Ways to get Kids to Listen….

Children who have been diagnosed with ADHD and other types of mental health issues cause parents to really turn on their patience button. These kids need special attention time and care. Some of the ways parents can help listen to their children and help children listen to you are listed below.
1. Listen to your kids….
Parents know their children better than anyone else therefore listen to them. Their verbal and non-verbal language tells you what is going on with them.
Do not force your children into situation just because you feel they “should” be doing certain things. Therefore if they are uncomfortable in groups do not force them into group activities. Forcing children sometimes into what you the parents “expects” does more harm to the child.
Look at the signs and help them to navigate around situations and circumstances that are uncomfortable.
2. Be a Reliable Parent…
Do what you say. Often times parents make threats or promises that they do not follow through on or keep. This creates instability and cause the child not to trust what you say. Therefore when you say “I am going to the shop to come back, I will be a few minutes” Do not go out for four hours.

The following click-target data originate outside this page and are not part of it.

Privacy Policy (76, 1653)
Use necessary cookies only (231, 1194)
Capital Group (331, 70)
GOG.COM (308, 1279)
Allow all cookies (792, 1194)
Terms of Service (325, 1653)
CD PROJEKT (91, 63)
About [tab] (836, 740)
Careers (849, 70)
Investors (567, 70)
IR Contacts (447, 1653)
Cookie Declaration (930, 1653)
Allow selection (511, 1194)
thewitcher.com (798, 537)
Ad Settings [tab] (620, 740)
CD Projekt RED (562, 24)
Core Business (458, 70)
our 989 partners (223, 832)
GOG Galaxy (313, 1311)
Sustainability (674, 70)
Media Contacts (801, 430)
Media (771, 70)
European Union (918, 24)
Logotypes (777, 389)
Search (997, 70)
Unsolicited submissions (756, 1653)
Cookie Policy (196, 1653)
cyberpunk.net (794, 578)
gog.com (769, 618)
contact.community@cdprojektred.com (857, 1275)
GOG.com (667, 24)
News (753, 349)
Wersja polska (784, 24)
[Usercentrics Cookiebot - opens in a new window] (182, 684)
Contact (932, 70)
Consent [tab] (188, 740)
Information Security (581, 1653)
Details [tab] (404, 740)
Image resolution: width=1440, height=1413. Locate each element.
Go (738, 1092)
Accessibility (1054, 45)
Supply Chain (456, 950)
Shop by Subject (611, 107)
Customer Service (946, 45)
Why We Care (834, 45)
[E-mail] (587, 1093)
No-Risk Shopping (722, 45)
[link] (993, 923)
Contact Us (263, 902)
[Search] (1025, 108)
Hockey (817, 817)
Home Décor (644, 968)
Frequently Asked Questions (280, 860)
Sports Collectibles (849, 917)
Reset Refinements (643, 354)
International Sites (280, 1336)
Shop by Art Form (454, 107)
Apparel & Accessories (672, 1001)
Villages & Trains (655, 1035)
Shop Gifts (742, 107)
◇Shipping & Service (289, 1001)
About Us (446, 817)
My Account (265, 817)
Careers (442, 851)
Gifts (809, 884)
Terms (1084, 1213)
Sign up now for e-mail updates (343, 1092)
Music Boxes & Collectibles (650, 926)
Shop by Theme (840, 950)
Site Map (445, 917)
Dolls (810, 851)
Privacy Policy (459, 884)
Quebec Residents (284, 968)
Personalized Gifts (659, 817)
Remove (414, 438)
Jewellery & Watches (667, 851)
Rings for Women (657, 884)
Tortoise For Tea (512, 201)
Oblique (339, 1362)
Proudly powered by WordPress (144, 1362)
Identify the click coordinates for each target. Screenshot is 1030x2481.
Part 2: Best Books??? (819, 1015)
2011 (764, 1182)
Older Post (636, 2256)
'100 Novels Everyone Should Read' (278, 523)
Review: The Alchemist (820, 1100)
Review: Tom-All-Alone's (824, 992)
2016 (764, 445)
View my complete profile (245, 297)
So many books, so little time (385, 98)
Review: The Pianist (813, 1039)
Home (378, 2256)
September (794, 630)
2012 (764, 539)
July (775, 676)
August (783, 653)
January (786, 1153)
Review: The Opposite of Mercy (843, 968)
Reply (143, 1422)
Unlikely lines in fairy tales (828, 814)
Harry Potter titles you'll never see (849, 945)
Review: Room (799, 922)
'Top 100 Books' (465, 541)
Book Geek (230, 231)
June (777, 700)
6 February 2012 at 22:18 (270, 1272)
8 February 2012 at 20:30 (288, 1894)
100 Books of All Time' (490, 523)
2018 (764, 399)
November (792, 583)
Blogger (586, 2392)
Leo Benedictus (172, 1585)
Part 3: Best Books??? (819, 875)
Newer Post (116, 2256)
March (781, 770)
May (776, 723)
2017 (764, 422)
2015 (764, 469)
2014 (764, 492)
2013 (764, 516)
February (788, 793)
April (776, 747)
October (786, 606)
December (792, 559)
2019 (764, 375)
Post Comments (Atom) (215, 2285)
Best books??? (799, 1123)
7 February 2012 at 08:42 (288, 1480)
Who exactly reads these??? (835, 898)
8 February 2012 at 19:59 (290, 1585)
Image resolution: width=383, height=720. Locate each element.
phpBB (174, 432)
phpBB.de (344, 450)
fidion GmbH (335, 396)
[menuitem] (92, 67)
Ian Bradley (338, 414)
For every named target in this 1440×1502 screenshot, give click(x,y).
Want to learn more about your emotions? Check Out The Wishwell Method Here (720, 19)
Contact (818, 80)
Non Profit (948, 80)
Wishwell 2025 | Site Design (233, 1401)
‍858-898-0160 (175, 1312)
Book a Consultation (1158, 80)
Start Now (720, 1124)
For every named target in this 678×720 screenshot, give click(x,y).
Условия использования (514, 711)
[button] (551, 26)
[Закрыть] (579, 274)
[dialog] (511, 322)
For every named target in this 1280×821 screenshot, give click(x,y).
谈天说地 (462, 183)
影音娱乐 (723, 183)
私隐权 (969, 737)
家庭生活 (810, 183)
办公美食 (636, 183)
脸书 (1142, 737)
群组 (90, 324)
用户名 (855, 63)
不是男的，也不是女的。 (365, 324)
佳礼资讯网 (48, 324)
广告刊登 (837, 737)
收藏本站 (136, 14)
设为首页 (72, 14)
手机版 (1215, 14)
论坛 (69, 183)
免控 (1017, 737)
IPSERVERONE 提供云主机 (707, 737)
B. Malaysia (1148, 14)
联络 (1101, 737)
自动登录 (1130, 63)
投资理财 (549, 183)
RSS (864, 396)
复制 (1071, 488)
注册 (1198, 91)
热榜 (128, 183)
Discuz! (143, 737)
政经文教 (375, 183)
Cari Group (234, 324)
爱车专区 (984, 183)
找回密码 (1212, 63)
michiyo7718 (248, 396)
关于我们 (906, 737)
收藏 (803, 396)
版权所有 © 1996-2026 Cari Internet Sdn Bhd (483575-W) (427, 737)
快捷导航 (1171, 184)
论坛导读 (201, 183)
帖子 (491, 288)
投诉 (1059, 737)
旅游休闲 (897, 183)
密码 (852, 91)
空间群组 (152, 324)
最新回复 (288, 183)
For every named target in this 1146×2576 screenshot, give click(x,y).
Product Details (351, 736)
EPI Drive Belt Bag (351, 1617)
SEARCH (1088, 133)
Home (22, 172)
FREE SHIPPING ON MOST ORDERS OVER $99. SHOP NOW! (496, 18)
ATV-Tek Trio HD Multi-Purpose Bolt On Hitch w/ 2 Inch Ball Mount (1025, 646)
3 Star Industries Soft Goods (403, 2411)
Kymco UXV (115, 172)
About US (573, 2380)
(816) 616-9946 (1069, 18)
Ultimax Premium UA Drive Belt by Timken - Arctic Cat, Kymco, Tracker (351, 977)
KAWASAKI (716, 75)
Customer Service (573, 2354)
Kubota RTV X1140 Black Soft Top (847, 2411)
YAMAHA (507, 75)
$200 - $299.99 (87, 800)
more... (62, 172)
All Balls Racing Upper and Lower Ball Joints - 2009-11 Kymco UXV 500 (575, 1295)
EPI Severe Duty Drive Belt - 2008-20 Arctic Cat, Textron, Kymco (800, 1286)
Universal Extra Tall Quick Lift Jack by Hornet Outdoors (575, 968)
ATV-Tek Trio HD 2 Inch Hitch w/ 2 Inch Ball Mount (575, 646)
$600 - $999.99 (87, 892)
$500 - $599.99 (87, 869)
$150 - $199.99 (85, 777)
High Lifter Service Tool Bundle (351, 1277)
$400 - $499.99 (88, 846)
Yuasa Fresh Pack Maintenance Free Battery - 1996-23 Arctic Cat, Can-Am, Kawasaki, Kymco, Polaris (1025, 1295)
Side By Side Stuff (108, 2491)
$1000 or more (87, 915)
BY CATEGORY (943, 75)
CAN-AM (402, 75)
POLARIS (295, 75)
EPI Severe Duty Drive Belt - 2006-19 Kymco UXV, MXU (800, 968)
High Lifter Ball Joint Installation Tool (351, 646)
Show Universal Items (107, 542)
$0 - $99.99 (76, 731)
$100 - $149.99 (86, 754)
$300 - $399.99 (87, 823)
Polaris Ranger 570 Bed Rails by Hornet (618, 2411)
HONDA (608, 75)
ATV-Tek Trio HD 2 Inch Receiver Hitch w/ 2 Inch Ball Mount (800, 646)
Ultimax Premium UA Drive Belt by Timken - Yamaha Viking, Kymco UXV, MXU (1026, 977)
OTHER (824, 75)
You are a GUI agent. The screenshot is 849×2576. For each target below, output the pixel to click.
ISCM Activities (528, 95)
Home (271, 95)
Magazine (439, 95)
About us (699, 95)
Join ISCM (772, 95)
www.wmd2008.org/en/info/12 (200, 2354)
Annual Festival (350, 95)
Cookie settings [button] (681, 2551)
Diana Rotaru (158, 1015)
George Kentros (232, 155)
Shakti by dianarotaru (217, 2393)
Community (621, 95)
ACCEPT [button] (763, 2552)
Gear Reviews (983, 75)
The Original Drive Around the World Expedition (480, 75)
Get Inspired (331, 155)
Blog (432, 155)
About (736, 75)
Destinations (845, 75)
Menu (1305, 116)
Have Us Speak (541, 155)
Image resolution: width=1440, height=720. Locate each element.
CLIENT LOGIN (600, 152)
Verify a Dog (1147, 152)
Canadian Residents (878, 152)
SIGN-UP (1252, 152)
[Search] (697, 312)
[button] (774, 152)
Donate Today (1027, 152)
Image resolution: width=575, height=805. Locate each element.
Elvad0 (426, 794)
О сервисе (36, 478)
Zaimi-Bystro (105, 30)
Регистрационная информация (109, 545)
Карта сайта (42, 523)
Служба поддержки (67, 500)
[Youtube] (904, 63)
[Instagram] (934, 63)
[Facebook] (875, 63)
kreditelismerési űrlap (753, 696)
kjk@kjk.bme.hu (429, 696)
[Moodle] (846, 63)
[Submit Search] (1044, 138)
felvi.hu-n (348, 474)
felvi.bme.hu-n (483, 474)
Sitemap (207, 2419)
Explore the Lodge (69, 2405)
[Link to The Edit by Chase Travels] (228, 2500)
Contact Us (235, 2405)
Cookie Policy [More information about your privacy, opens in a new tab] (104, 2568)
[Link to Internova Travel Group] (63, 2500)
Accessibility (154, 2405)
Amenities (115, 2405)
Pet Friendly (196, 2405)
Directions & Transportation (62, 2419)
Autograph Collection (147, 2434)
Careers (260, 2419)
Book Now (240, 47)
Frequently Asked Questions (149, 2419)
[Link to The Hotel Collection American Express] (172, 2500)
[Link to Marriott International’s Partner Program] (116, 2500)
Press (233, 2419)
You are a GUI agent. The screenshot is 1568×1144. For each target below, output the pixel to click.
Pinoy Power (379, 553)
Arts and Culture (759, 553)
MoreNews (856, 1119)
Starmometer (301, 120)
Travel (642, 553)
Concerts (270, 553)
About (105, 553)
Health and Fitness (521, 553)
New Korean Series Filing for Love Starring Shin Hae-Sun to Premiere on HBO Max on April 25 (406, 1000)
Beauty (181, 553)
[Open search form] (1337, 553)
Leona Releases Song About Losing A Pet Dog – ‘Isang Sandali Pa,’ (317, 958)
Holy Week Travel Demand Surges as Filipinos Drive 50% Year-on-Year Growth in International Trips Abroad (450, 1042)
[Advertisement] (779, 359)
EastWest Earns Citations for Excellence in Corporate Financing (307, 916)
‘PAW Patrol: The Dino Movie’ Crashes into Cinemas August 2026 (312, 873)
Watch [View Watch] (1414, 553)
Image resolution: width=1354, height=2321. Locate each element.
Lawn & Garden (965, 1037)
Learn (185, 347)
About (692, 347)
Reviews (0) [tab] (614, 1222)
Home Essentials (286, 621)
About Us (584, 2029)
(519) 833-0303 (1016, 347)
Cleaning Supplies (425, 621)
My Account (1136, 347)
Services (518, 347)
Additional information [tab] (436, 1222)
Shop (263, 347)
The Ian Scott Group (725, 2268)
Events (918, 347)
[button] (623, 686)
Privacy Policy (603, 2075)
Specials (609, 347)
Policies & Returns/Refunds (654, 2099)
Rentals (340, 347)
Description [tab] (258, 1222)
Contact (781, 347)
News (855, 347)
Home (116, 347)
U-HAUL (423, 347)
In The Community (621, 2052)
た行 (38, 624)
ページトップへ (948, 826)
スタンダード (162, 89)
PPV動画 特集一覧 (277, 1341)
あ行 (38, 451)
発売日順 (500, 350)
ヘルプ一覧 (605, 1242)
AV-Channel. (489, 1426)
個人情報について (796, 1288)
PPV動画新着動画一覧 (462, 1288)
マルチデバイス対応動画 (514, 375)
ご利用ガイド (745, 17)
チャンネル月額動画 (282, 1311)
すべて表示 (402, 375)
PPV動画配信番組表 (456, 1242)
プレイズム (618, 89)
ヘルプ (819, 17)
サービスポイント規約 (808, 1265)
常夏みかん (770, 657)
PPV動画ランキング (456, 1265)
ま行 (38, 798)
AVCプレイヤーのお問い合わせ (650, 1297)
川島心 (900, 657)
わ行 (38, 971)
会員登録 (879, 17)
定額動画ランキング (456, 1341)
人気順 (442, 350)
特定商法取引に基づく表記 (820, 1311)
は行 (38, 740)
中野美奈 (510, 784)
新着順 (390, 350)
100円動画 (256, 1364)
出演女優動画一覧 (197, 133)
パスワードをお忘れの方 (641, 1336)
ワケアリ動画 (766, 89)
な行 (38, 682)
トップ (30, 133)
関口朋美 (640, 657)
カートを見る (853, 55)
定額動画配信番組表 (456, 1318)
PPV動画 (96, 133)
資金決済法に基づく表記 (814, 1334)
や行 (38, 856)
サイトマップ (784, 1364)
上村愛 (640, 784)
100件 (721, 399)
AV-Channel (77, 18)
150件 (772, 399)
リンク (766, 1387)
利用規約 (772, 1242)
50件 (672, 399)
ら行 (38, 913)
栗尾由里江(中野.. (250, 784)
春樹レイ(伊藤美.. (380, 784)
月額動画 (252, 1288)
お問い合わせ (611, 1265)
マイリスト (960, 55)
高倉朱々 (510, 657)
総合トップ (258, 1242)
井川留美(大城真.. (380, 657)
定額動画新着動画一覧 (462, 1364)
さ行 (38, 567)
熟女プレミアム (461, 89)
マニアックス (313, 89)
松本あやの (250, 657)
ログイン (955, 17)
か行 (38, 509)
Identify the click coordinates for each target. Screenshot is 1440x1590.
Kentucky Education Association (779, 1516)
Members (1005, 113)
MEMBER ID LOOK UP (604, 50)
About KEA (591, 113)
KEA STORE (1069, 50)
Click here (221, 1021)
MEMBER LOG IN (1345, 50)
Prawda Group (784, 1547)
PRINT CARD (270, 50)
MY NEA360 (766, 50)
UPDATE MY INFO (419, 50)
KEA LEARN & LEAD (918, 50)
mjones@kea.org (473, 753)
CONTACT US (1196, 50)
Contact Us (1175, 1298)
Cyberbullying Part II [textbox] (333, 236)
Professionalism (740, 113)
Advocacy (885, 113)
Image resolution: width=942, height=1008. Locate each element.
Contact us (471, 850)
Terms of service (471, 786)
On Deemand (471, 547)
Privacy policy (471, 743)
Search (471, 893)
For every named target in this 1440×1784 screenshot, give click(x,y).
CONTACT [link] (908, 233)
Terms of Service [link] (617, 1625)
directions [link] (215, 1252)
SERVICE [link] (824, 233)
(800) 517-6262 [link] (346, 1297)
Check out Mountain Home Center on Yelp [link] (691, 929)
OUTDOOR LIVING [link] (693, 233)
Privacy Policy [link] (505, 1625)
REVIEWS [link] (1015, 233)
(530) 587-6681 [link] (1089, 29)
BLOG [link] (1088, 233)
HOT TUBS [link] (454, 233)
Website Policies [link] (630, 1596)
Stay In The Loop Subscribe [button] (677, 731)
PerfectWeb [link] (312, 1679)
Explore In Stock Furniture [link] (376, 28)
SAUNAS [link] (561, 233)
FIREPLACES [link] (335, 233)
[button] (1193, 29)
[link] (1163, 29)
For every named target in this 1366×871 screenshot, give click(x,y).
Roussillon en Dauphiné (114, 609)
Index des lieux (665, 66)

3. Be Honest with your child….
Asking your children to tell little white lies like “If Sarah calls tell her I am not home” or ” Do not tell your dad I bought these shoes today” causes problems because you are essentially teaching your children to lie by building up on little white lies.
4. Be Accurate
Sometimes parents can be motivated fear. Parents are afraid that their children will get hurt and sometimes we tell them all sorts of things, presenting them as facts in order to get your children to comply. E.g. “You will fall if you go any higher on the swing”, “If you eat too many sweets your teeth will fall out”.
When children find our these ‘facts’ are untrue and a way to control, parents will be less sought for advice. That though, can be very dangerous when they then turn to peers for advice in their teenage years. Be wary of the difference between giving advice and facts. Parents should give their opinion and discuss their children’s point of view then come to a consensus.
5. Be Playful with your kid…..
Playing with your kids can greatly improved communication. Sometimes as parents we get so caught up in the adult world that we forget that in order to connect and communicate with our kids we ourselves have to come down to their world. Playing side by side activities and allowing them to direct play encourages them. You can listen and learn what is going on with your child through their play and playing with them.
6. Be Positive instead of negative…..so less “No’s”
Sometimes we need to find how to rephrase our speech so that it comes out positive instead of negative or a downright “no”. This can assist in how your day children respond to you and also shows them that you are listening and trying to help them.
For example, if your child wants a toy and you can’t afford it, rather than say an outright no you could say, ‘Sure, let’s put it on the wish list and work out ways we can buy it’. Do you have anything you can sell or trade? What about a second-hand one? Let’s work out ways we can save up for it’.
Showing them you are always on their side, trying to find ways to help them, will strengthen their trust in you and set you up as partners rather than adversaries.
7. ‘No’ is an acceptable answer in some situations….
When we approach things in generally a positive way the times we do have to say a downright “NO” will cause children to respond and listen. Our “NO” has to be firm and assertive and not a tool we use all the time since it becomes less effective when overused.
Also as parents we should be able to accept “NO” from our children from time to time. We cannot tell them no and not also respect that they are entitled to tell us no in some situations.
8. Be informative.
The above guidelines are to assist in providing information, advice and to encourage feedback from your children rather than demands or orders. The guidelines will help you to help them in listening to you. However, they might not always comply with your request, just as you do with them, they may say no but suggest acceptable alternatives to you both.
These techniques seeks to help to produce a reasoning, thoughtful, free-thinking child that has a strong connection with his/her parents.